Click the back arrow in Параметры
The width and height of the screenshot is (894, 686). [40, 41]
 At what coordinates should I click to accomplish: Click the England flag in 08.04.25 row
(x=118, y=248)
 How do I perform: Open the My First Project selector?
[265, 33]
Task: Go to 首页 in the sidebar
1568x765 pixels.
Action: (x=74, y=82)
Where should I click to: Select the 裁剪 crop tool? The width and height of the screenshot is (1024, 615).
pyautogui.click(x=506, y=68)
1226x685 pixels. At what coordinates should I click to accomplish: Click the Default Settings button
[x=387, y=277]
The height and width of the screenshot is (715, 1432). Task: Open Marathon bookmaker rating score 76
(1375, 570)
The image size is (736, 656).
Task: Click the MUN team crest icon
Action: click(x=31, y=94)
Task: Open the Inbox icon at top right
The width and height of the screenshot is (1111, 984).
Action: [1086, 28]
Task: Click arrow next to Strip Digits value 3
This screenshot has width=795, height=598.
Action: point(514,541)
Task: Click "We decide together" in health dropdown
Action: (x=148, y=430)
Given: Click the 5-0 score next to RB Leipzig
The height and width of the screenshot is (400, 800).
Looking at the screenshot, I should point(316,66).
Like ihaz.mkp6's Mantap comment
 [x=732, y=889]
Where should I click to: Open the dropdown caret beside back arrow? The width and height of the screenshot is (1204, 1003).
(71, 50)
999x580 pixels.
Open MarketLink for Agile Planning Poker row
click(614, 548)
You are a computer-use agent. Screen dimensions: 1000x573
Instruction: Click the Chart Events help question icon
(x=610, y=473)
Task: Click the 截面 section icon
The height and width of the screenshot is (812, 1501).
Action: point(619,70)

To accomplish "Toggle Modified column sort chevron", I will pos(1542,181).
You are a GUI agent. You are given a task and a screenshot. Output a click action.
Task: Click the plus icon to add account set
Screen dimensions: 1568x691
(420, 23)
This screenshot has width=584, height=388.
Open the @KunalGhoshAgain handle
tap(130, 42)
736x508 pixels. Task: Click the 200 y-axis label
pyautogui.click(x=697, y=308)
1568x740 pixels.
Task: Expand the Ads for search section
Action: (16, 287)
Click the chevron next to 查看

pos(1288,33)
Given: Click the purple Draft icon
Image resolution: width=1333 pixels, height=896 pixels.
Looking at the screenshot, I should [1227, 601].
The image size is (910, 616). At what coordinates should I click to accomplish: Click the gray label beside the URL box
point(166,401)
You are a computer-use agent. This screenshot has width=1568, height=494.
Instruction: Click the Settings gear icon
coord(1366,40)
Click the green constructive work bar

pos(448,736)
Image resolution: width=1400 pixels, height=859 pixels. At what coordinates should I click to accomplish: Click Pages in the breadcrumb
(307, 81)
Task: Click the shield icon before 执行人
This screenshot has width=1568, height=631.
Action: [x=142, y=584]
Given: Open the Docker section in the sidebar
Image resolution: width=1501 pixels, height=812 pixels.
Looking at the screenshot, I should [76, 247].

_YOUR GOAL_
Pull out every line of the listing above that contains the string "arrow".

_EXERCISE RESPONSE_
Click the back arrow in Параметры
Task: Click arrow next to Strip Digits value 3
Where should I click to: Open the dropdown caret beside back arrow? The width and height of the screenshot is (1204, 1003).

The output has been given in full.